— begin Passage shown —

Salazar next asserts that the court erred in failing to give an adaptation of a Michigan standard jury instruction which advises the jury of the circumstances under which an adverse inference may be drawn from evidence having been lost while it was under a party's control. Michigan's Standard Jury Instruction 2d 6.01 sets out several versions of the rule that such an inference may be drawn where a party fails to offer evidence which was under his control and could have been produced by him, and no reasonable excuse for his failure to produce the evidence was given. The versions differ, depending upon whether control or failure to excuse have been established or are disputed and left to the jury's determination.

Salazar claims that important evidence disappeared while it was under the control of Ledermann's employees. Shortly after the accident occurred, barricades were set up to preserve the site. The next morning, the state elevator inspector and representatives of Ledermann were notified of the accident. Three Ledermann representatives, William Niedoliwka, Ernest Schultz, and Otis McMillan, arrived at the scene before the state inspector. Niedoliwka testified that he saw cotter pin shearings and a section of a "three-leaf" chain on the elevator floor. He picked up the chain and pointed it out to his supervisor, Ernest Schultz. Schultz told him to "drop it ... helpers are to be seen and not heard. Go stand off in the corner and not be heard." Niedoliwka testified that he returned the items to the elevator floor where he found them. The state inspector arrived and examined the area but never found the shearings or chain section spotted by Niedoliwka.

Salazar requested an instruction which was an adaptation of one of S.J.I.2d 6.01's alternative versions:

The defendant, Westinghouse Electric Corporation d/b/a Ledermann Elevator Company in this case has not offered to introduce the defective door chains, the master links or the component parts which [were] observed on February 6, 1986, the day of the incident. As this evidence was under the control of defendant, Westinghouse Electric Corporation d/b/a Ledermann Elevator Company and could have been produced by said defendant, and no reasonable excuse for defendant's failure to produce the evidence was given, you may infer that the evidence would have been adverse to the defendant, Westinghouse Electric Corporation d/b/a Ledermann Elevator Company.

The proffered instruction assumes that both control and absence of reasonable excuse had been established. The court denied the instruction, presumably, because there was no evidence that Ledermann Elevator had control of the missing evidence at any time other than the moment Niedoliwka picked up the items.

— end Passage shown —
— begin Records —

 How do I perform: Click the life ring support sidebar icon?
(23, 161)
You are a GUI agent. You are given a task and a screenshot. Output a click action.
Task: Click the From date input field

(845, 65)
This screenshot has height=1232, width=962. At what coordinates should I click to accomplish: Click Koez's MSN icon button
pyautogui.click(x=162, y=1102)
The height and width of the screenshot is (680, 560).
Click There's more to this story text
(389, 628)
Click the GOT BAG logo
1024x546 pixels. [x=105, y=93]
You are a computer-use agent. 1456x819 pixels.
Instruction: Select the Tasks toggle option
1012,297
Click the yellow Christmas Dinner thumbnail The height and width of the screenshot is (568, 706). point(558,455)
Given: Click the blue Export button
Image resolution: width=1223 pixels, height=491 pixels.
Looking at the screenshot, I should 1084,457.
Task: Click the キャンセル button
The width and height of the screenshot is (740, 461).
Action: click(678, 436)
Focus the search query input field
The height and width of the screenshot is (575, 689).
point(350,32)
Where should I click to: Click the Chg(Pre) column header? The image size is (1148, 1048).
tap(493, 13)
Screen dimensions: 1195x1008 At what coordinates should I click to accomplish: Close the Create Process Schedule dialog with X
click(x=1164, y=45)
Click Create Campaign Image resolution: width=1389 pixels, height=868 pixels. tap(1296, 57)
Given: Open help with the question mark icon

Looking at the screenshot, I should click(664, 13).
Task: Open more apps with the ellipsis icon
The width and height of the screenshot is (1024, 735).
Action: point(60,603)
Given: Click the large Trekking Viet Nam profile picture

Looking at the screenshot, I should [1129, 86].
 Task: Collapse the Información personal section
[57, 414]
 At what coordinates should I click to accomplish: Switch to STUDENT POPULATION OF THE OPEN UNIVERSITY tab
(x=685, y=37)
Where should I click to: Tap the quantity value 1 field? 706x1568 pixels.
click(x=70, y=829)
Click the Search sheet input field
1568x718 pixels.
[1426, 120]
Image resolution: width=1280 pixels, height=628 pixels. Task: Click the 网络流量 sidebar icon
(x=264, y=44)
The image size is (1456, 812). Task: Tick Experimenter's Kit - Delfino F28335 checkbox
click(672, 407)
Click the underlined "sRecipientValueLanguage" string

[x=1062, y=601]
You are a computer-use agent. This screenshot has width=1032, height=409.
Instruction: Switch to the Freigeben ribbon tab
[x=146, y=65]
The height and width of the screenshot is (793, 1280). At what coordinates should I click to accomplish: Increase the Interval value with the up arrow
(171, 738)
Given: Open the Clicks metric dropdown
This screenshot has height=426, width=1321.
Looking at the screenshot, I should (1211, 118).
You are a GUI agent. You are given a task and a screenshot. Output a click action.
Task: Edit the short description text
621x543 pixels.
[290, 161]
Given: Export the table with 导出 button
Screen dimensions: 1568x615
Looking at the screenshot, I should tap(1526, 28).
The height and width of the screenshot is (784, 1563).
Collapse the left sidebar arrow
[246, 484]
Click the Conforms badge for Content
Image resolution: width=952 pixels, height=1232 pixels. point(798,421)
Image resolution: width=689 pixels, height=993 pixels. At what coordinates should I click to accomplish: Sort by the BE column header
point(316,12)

— end Records —

• Requirements: Quote word for word the portion of the jury instruction passage that begins with the words containing "Salazar next asserts" and ends with "the jury's determination.". The data has no connection to the jury instruction passage.

• Solution to the exercise:
Salazar next asserts that the court erred in failing to give an adaptation of a Michigan standard jury instruction which advises the jury of the circumstances under which an adverse inference may be drawn from evidence having been lost while it was under a party's control. Michigan's Standard Jury Instruction 2d 6.01 sets out several versions of the rule that such an inference may be drawn where a party fails to offer evidence which was under his control and could have been produced by him, and no reasonable excuse for his failure to produce the evidence was given. The versions differ, depending upon whether control or failure to excuse have been established or are disputed and left to the jury's determination.